# Dataset records:
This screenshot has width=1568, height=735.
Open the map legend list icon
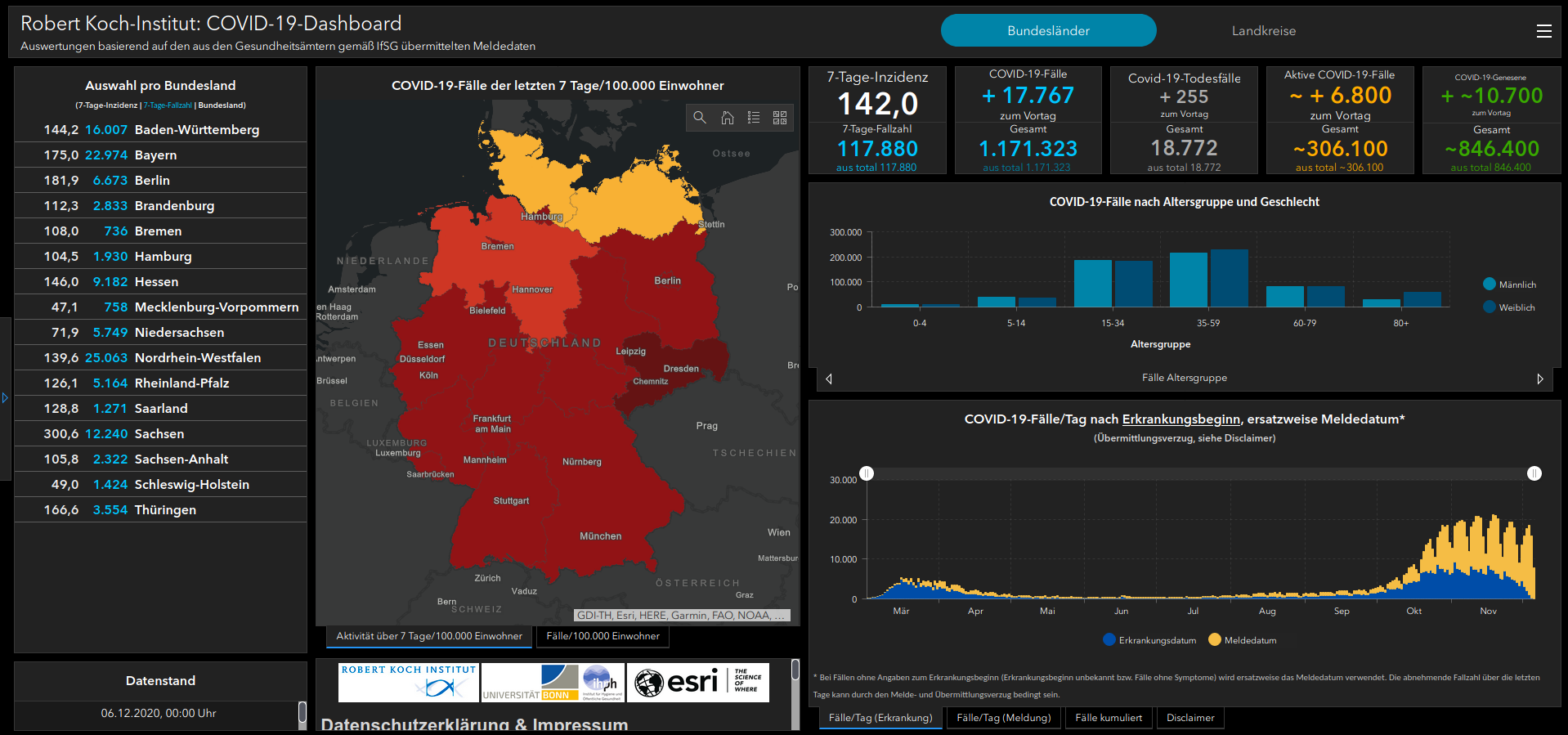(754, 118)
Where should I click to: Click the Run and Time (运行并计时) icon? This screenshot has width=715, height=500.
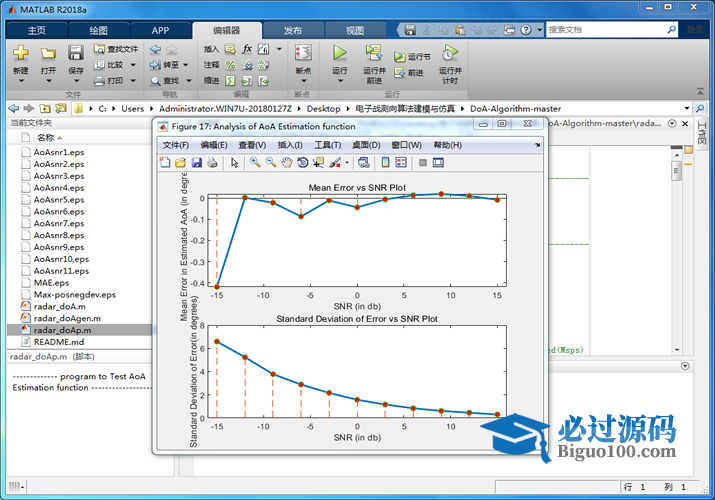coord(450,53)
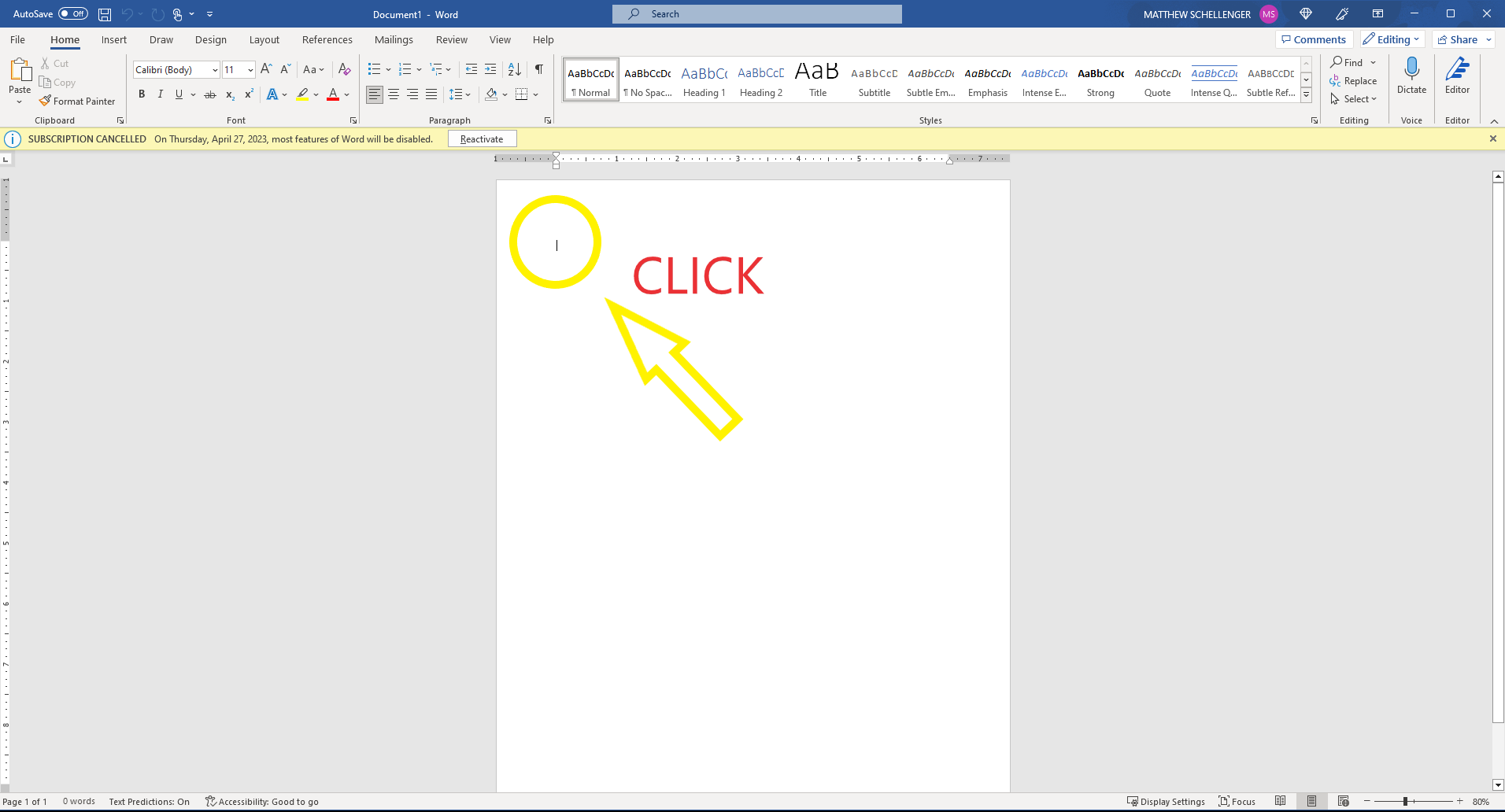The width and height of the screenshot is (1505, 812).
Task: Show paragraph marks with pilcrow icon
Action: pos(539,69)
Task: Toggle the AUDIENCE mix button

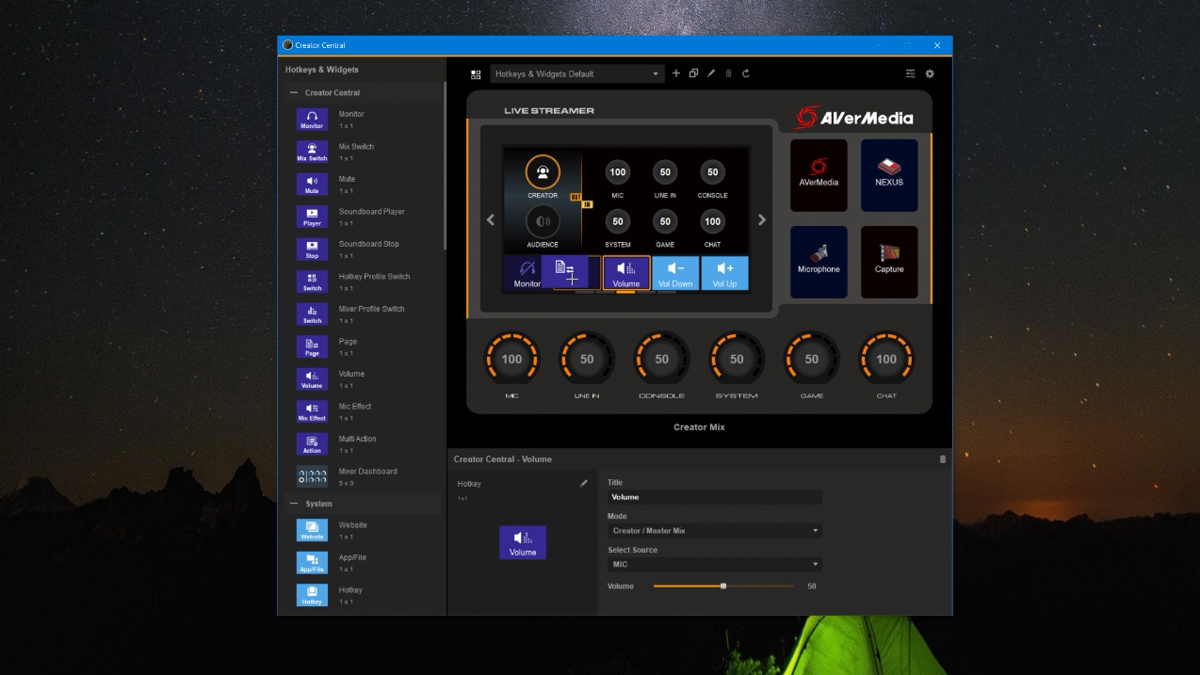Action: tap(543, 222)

# Work required:
Quote, without alteration, the lines running from the line containing "Open the map legend list icon" to the last line of the entries, and include no pictures.

# Result of this exercise:
Open the map legend list icon
(754, 118)
Where should I click to: Click the Run and Time (运行并计时) icon? This screenshot has width=715, height=500.
coord(450,53)
The width and height of the screenshot is (1505, 812).
Task: Show paragraph marks with pilcrow icon
Action: pos(539,69)
Task: Toggle the AUDIENCE mix button

Action: tap(543, 222)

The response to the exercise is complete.